We arrived at the Oval Office for our 45-minute interview with President Obama on the morning of October 11th. After our conversation ended, the president would board Air Force One for Florida, where he was slated to hold a rally at the University of Miami before watching Vice President Joe Biden debate Rep. Paul Ryan. But now, before the tape recorders were turned on, the president and I chatted for a minute about "The Bronco Buster," the Frederic Remington sculpture next to his desk that once belonged to Theodore Roosevelt. Then, as the small talk began to eat up too much time, Obama took charge. "All right," he said briskly. "Let's fire up."
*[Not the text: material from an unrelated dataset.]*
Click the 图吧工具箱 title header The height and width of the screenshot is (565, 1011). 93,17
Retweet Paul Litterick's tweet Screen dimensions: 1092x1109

Barack Obama can no longer preach the bright 2008 certitudes of "Hope and Change." He has a record to defend this time around. And, considering the lousy hand he was dealt by George W. Bush and an obstructionist Congress, his record of achievement, from universal health care to equal pay for women, is astonishingly solid. His excessive caution is a survival trait; at a time when the ripple and fury provoked by one off-key quip can derail a campaign for days, self-editing is the price a virtuoso must pay to go the distance in the age of YouTube.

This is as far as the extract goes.